:: Supplied data ::
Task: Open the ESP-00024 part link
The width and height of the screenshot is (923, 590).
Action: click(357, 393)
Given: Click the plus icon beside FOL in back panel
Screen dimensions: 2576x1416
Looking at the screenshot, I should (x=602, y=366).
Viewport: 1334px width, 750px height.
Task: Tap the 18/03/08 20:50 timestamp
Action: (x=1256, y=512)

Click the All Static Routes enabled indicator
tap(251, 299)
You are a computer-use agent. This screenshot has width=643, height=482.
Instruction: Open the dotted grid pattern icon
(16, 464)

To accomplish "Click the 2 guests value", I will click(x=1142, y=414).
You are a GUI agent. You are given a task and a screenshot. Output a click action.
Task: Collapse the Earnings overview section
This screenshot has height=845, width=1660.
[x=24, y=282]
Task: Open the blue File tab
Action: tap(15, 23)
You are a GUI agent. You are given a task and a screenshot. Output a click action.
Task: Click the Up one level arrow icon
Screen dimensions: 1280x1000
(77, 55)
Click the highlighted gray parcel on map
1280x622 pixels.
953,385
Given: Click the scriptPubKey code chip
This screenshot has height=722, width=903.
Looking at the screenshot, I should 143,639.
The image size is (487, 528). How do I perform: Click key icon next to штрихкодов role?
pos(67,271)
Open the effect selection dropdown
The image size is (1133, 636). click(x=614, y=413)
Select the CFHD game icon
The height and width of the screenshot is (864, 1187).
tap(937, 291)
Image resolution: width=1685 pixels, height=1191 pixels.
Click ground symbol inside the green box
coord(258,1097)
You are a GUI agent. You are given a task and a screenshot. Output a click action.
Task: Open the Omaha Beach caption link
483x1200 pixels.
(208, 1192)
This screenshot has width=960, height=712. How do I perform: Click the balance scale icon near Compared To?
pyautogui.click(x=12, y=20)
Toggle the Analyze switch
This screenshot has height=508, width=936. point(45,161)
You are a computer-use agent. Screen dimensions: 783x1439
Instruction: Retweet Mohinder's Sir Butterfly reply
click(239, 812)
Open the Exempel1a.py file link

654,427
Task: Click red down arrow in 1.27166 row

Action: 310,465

:: Activity ::
Search the data for "computer". Copy every matching line.

:: The completed task ::
You are a computer-use agent. This screenshot has width=643, height=482.
You are a computer-use agent. Screen dimensions: 783x1439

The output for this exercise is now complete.